> [Problem description]: In the entries below, every line that contains "computer" must be located and copied.
======== Listed records ========
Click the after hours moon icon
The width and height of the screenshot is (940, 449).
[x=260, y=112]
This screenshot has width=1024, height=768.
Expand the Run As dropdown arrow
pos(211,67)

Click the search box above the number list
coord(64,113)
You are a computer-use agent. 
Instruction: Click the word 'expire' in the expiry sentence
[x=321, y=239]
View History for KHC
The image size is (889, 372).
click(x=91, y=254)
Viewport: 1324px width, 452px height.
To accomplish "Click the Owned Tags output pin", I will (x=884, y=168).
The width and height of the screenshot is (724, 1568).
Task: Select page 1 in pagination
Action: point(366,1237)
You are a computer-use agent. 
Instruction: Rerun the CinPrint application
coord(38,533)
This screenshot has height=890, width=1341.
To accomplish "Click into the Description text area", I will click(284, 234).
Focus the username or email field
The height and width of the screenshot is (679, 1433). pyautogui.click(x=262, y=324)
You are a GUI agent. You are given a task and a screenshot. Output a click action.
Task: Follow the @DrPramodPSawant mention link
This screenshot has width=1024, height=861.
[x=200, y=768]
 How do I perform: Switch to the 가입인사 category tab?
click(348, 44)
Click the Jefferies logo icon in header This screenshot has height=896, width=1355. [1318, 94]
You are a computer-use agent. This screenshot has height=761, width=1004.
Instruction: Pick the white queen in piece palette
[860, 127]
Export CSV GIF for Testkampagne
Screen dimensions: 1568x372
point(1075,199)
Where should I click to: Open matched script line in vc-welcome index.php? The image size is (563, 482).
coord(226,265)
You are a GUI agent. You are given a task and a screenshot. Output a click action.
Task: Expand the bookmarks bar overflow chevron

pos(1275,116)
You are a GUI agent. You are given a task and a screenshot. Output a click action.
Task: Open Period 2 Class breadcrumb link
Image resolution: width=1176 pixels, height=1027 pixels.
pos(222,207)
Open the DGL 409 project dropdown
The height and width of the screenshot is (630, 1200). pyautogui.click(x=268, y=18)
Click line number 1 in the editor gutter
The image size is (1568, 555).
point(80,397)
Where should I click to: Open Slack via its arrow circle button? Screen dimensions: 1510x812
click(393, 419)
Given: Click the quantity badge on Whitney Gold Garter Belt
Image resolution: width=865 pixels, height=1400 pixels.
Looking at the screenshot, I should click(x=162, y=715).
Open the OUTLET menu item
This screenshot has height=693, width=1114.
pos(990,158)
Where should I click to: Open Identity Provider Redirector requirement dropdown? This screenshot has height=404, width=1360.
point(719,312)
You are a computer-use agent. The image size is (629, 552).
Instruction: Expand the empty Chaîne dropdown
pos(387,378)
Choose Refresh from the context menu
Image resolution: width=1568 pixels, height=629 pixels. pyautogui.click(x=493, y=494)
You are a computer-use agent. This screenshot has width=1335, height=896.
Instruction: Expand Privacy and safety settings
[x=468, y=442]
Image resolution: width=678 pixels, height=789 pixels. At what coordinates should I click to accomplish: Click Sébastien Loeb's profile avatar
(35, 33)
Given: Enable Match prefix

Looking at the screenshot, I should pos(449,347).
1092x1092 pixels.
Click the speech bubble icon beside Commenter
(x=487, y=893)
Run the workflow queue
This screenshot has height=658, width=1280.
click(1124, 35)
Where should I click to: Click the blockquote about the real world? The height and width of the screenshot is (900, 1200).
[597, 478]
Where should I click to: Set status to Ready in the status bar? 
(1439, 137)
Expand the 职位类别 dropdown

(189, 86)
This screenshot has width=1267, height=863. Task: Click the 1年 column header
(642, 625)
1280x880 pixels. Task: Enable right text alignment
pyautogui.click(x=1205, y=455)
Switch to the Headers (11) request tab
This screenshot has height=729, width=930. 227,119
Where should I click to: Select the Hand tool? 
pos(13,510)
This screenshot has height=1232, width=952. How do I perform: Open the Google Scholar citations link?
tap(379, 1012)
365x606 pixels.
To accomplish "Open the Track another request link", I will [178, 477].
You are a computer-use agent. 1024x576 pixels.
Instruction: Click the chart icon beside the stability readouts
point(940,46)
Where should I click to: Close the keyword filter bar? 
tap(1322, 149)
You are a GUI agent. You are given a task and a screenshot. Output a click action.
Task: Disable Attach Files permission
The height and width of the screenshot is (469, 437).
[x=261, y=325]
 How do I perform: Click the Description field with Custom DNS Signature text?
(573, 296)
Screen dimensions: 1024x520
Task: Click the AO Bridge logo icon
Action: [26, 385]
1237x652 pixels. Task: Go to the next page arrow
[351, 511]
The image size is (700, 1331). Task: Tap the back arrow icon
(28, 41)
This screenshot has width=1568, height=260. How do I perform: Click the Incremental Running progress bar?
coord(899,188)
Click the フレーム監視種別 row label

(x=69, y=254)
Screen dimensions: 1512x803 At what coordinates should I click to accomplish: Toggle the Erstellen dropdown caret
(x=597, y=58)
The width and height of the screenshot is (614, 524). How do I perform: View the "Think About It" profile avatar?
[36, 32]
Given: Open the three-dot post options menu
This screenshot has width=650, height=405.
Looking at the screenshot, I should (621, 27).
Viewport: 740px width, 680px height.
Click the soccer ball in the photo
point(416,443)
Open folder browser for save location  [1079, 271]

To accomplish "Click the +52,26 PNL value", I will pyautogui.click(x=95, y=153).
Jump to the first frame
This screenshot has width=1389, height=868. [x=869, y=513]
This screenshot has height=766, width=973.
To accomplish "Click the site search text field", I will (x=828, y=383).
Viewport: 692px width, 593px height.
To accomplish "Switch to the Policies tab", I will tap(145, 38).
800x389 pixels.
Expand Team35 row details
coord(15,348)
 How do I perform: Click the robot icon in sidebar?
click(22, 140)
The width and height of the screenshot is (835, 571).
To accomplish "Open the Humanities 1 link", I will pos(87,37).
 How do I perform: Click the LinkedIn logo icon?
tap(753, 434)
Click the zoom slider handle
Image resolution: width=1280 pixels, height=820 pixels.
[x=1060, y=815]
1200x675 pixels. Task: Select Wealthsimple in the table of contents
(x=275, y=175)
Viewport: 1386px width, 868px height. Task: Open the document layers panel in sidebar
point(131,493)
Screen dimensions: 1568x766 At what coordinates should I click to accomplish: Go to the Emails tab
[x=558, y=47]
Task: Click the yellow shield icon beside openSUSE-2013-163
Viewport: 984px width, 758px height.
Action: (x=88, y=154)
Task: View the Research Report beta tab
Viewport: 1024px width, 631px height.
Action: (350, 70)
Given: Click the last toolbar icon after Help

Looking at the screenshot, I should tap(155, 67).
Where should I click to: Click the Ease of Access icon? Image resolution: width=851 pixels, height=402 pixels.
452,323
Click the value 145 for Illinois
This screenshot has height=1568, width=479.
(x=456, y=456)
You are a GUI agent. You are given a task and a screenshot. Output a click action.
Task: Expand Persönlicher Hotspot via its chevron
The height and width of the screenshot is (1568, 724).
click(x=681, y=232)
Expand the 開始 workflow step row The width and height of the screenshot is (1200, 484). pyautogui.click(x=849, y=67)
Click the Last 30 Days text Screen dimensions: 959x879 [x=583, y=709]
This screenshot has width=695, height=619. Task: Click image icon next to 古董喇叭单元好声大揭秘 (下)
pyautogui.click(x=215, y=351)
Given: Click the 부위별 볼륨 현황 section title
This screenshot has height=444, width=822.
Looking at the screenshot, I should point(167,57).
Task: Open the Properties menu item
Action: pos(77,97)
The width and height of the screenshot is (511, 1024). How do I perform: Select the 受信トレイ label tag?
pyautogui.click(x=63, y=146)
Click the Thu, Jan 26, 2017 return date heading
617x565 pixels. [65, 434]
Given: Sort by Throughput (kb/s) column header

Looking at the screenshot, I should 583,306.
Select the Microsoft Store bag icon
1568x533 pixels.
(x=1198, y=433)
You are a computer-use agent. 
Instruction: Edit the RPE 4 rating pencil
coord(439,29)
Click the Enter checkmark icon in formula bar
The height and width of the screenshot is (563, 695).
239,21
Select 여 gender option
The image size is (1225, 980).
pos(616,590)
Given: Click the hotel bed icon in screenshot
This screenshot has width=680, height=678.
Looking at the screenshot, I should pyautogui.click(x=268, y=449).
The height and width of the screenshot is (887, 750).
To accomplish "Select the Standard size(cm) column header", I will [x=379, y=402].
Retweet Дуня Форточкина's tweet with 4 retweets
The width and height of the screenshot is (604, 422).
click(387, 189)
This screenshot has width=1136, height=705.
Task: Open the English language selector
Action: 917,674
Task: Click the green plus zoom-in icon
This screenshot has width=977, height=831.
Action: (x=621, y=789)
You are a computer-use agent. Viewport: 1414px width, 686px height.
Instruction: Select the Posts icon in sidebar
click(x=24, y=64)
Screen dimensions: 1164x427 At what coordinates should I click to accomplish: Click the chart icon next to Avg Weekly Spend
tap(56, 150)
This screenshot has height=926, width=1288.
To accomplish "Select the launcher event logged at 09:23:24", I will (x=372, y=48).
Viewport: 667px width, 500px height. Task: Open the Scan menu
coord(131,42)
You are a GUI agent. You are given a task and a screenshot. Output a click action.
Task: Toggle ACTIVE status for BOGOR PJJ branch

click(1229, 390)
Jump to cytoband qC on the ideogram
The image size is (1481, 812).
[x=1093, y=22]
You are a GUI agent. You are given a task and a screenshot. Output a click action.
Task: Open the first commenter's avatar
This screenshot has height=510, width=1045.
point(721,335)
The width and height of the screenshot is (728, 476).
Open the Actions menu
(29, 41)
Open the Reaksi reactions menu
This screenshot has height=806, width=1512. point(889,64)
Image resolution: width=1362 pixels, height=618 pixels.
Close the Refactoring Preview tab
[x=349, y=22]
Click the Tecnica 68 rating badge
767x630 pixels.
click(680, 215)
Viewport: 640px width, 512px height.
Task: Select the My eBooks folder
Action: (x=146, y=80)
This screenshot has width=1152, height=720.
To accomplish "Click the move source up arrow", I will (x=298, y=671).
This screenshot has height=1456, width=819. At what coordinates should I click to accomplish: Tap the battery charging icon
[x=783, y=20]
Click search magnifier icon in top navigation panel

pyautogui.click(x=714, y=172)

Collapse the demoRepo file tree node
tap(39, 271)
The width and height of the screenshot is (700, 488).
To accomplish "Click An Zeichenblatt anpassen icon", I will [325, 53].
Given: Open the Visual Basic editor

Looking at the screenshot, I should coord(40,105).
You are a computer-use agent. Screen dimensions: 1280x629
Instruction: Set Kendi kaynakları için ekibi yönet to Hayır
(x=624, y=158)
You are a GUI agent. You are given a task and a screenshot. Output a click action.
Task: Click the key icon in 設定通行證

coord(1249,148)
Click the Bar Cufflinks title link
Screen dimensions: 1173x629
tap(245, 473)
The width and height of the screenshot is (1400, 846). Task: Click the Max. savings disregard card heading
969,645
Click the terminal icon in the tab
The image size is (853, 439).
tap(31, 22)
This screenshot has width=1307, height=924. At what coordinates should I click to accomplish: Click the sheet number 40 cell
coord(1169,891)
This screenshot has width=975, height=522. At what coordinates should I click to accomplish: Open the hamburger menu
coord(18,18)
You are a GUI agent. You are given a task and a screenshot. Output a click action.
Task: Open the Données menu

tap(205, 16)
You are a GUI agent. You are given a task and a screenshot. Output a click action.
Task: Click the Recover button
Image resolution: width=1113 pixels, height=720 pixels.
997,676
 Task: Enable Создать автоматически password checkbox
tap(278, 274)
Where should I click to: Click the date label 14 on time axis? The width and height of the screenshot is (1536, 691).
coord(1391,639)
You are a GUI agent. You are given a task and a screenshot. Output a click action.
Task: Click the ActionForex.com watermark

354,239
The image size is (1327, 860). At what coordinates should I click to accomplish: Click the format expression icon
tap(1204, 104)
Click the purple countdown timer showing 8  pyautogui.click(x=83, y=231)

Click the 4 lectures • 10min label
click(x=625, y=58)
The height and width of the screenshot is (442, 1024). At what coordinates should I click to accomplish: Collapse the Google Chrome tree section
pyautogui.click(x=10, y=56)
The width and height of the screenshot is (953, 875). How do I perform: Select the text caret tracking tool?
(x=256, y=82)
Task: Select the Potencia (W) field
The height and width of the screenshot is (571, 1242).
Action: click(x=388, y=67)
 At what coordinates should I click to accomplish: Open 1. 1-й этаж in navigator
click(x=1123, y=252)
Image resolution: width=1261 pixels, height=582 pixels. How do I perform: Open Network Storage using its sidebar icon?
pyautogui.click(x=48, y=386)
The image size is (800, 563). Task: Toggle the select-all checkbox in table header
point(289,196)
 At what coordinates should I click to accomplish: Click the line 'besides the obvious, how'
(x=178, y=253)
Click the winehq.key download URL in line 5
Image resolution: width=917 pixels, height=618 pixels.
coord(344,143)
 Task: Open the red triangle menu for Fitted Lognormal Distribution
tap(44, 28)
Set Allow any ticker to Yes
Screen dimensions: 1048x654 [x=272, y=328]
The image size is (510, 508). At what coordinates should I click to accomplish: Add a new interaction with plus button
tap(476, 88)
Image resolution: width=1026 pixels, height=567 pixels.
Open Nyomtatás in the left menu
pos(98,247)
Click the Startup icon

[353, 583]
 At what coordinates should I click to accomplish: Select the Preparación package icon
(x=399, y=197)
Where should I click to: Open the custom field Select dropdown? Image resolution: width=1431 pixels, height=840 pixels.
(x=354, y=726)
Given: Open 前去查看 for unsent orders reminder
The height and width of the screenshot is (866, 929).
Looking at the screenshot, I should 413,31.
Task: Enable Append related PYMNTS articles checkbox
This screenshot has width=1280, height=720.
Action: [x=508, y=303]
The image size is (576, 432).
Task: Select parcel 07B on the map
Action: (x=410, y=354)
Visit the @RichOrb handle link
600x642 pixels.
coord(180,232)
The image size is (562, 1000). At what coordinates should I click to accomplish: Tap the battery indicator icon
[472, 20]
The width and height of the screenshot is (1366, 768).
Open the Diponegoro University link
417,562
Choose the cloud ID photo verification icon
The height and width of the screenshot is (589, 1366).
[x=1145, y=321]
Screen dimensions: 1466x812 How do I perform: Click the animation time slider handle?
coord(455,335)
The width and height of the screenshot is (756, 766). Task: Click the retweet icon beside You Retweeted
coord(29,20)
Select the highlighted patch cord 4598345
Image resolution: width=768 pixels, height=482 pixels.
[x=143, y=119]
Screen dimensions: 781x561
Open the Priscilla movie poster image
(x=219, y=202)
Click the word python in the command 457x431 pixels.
========
> [Response to this exercise]:
You are a computer-use agent. 
You are a computer-use agent. 
You are a computer-use agent. This screenshot has height=761, width=1004.
You are a computer-use agent. The image size is (629, 552).
You are a computer-use agent. This screenshot has width=1335, height=896.
You are a computer-use agent. 1024x576 pixels.
You are a computer-use agent. 
You are a computer-use agent. Viewport: 1414px width, 686px height.
You are a computer-use agent. Screen dimensions: 1280x629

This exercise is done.